→ Work instructions
Each line below should be quoted exactly, please.

Collected data
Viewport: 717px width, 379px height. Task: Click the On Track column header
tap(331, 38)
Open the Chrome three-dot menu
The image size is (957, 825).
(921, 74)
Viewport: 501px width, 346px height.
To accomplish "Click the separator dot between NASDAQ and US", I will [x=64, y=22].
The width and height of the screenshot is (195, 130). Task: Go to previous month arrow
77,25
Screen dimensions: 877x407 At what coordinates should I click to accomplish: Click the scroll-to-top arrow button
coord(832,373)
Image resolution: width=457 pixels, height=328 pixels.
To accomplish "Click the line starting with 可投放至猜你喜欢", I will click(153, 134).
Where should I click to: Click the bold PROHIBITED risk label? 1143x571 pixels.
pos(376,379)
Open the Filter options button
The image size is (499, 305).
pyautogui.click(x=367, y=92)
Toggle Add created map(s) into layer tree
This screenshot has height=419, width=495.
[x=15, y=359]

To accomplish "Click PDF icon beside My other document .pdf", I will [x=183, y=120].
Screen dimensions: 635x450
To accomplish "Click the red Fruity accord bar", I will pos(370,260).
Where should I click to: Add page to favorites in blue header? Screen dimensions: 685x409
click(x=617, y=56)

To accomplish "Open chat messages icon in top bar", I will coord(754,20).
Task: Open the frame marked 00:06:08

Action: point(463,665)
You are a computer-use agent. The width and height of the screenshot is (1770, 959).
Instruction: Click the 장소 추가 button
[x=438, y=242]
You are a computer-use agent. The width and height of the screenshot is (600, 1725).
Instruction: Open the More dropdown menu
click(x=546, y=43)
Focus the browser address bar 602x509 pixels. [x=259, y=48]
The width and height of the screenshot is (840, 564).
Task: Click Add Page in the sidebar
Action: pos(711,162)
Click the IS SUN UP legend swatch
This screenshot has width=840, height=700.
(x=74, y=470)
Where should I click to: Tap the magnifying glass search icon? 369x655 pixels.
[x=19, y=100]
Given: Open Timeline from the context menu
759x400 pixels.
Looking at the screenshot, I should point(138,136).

→ Written solution
Viewport: 717px width, 379px height. Task: Click the On Track column header
tap(331, 38)
Open the Chrome three-dot menu
The image size is (957, 825).
(921, 74)
Viewport: 501px width, 346px height.
To accomplish "Click the separator dot between NASDAQ and US", I will [x=64, y=22].
The width and height of the screenshot is (195, 130). Task: Go to previous month arrow
77,25
Screen dimensions: 877x407 At what coordinates should I click to accomplish: Click the scroll-to-top arrow button
coord(832,373)
Image resolution: width=457 pixels, height=328 pixels.
To accomplish "Click the line starting with 可投放至猜你喜欢", I will click(153, 134).
Where should I click to: Click the bold PROHIBITED risk label? 1143x571 pixels.
pos(376,379)
Open the Filter options button
The image size is (499, 305).
pyautogui.click(x=367, y=92)
Toggle Add created map(s) into layer tree
This screenshot has height=419, width=495.
[x=15, y=359]

To accomplish "Click PDF icon beside My other document .pdf", I will [x=183, y=120].
Screen dimensions: 635x450
To accomplish "Click the red Fruity accord bar", I will pos(370,260).
Where should I click to: Add page to favorites in blue header? Screen dimensions: 685x409
click(x=617, y=56)

To accomplish "Open chat messages icon in top bar", I will coord(754,20).
Task: Open the frame marked 00:06:08

Action: point(463,665)
You are a computer-use agent. The width and height of the screenshot is (1770, 959).
Instruction: Click the 장소 추가 button
[x=438, y=242]
You are a computer-use agent. The width and height of the screenshot is (600, 1725).
Instruction: Open the More dropdown menu
click(x=546, y=43)
Focus the browser address bar 602x509 pixels. [x=259, y=48]
The width and height of the screenshot is (840, 564).
Task: Click Add Page in the sidebar
Action: pos(711,162)
Click the IS SUN UP legend swatch
This screenshot has width=840, height=700.
(x=74, y=470)
Where should I click to: Tap the magnifying glass search icon? 369x655 pixels.
[x=19, y=100]
Given: Open Timeline from the context menu
759x400 pixels.
Looking at the screenshot, I should point(138,136).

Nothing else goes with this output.